According to the Mayo Clinic, a UTI occurs when the bladder, kidneys, uterus, urethra or another part of the urinary system develops an infection. Usually, UTIs come from bacteria entering the urinary tract. While nursing home professionals properly diagnose many UTIs, they sometimes either misdiagnose these infections or miss them entirely. Here are three reasons diagnosing a UTI may be difficult.

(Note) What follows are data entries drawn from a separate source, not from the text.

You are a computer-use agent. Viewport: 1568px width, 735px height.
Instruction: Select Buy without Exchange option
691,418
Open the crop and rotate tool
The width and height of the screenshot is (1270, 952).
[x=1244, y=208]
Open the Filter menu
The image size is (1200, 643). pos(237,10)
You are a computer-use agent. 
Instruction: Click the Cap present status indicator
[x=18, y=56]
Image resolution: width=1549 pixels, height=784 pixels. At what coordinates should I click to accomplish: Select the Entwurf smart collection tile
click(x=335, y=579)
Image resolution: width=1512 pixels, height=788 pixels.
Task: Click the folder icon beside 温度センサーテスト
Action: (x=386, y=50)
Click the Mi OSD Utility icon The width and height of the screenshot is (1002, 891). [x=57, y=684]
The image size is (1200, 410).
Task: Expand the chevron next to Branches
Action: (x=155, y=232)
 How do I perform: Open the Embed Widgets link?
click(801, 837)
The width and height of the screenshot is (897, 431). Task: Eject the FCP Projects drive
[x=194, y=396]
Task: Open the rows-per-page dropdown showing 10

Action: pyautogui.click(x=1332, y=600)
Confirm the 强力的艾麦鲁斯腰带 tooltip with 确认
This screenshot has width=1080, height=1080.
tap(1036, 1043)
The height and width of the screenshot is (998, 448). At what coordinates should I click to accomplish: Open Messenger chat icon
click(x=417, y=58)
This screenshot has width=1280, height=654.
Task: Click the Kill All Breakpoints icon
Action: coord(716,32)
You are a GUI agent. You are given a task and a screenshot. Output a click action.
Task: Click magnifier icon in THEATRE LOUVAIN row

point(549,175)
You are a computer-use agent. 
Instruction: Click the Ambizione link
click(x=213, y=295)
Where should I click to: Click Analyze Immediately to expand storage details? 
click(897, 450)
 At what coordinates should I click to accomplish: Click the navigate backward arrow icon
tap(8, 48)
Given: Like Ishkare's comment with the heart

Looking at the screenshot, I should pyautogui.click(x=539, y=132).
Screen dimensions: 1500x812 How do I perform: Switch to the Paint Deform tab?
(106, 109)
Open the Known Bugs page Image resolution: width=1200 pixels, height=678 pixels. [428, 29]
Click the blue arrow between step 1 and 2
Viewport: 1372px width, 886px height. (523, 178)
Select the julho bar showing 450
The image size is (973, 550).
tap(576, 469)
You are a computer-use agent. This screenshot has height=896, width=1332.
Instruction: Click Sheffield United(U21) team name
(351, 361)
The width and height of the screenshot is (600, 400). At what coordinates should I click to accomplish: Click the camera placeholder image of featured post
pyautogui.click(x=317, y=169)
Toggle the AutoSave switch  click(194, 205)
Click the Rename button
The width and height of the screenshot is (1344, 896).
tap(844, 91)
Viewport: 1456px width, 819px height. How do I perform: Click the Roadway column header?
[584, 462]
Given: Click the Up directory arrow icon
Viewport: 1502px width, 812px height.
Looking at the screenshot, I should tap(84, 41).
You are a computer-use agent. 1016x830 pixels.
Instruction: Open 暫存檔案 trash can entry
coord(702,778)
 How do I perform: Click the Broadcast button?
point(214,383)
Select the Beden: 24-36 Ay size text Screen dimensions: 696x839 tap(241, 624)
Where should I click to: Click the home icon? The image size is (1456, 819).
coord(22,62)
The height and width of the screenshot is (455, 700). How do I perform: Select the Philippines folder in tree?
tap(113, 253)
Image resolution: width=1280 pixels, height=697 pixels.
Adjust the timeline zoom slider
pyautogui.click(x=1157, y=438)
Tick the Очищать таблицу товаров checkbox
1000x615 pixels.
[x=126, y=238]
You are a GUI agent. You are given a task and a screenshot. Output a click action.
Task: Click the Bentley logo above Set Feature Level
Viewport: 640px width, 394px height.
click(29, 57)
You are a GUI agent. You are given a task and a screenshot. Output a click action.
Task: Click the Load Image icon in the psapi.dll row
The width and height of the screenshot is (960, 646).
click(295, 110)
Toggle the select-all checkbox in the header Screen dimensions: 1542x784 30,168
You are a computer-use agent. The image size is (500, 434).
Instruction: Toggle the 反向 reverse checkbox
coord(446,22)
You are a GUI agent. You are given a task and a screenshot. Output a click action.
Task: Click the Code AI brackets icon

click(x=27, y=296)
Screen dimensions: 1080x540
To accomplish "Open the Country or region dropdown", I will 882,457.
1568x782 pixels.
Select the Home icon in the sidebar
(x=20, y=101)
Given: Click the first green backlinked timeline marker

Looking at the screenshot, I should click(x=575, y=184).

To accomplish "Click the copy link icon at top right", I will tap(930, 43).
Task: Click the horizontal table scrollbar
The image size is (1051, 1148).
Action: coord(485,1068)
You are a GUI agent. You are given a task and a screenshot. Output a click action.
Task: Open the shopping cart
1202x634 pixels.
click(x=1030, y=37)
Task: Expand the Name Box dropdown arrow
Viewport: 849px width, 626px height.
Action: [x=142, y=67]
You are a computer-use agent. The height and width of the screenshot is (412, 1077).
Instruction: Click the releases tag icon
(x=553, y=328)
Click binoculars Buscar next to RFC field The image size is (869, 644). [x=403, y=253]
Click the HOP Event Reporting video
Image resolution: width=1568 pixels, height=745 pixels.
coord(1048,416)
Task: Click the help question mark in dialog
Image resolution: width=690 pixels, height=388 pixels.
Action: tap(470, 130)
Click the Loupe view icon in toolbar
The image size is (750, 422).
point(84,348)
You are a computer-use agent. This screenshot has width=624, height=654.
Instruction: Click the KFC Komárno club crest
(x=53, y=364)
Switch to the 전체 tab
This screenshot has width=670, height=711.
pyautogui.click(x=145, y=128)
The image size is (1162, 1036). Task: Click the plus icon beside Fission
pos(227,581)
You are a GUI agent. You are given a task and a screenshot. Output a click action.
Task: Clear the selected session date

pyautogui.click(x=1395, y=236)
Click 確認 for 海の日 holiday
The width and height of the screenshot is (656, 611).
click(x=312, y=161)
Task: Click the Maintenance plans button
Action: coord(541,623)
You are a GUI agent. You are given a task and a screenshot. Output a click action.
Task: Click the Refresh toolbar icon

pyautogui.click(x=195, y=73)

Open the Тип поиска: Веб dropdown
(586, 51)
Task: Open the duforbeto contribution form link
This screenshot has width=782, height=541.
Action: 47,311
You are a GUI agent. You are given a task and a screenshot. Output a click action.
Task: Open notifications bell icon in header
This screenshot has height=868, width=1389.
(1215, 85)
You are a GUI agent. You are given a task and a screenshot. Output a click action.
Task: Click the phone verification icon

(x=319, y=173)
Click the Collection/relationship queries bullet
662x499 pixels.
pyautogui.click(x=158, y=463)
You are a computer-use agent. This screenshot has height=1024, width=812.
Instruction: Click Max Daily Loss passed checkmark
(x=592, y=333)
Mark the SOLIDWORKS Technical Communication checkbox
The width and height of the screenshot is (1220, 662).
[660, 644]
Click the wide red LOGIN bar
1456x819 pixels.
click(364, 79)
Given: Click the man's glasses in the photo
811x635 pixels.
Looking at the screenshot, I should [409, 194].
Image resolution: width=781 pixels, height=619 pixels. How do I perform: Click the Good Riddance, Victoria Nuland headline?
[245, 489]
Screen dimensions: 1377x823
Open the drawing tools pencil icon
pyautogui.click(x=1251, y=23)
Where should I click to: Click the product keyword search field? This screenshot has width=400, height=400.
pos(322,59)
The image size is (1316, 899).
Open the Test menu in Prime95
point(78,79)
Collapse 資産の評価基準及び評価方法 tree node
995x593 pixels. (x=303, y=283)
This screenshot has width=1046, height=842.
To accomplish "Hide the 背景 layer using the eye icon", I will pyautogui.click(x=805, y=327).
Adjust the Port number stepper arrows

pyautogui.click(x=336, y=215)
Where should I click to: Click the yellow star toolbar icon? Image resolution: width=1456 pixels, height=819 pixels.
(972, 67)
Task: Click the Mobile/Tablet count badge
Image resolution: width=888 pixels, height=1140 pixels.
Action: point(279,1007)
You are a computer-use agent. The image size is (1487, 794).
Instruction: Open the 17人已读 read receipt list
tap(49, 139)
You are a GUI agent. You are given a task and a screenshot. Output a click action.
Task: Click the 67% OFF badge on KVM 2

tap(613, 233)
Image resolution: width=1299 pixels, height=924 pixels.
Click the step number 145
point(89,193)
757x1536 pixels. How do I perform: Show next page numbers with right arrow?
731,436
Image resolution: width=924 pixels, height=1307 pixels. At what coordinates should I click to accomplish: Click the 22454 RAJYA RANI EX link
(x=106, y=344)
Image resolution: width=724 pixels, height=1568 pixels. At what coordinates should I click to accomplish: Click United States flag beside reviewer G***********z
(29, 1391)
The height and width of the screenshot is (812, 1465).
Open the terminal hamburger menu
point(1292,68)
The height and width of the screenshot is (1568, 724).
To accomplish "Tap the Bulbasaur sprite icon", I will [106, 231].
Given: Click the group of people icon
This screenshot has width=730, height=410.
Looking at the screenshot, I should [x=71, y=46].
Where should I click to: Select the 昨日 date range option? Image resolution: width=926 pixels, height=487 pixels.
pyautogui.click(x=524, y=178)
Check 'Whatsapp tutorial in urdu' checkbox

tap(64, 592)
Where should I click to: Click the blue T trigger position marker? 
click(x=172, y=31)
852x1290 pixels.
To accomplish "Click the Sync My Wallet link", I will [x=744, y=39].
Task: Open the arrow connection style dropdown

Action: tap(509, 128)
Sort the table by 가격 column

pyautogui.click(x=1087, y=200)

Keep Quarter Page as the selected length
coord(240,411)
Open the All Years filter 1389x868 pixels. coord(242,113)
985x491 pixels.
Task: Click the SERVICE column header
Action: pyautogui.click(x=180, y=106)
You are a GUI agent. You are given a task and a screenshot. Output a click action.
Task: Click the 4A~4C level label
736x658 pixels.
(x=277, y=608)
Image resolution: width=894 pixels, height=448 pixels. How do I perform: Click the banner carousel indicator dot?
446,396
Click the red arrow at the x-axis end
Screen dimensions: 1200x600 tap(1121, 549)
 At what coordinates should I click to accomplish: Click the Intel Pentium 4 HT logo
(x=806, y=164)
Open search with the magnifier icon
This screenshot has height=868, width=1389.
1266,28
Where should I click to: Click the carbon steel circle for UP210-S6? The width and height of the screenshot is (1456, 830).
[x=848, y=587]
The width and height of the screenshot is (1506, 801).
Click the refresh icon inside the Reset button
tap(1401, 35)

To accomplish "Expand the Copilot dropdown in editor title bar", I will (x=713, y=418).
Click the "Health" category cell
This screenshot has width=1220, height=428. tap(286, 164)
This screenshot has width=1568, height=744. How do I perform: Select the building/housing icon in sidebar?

1. Symptoms may be misleading
While some UTI symptoms are classic, such as abdominal discomfort, others may be misleading. For example, your aging loved one may experience confusion or disorientation during a UTI. Unfortunately, to the untrained professional, these symptoms may not appear to relate to an infection. In fact, a medical professional may think your loved one has dementia.
2. Nurses may be too busy
Infected urinary tracts happen for a few different reasons. Those who experience incontinence, though, are at a higher risk of developing an infection. As such, if nurses or other care providers are too busy to ensure proper hygiene, a UTI may be the consequence.
3. Patients may have communication barriers
As you likely know, not all nursing home patients have the ability to communicate effectively. If your aging loved one has difficulty speaking, hearing or otherwise communicating, diagnosing a UTI may be increasingly challenging.
A UTI may cause your aging mother or father to experience pain and confusion. Because you may not be able to depend on nurses to diagnose a UTI, you may need to advocate for your loved one’s best wishes. By understanding UTIs and why professionals miss them, you can ensure your parent receives the care he or she needs to thrive in the nursing home.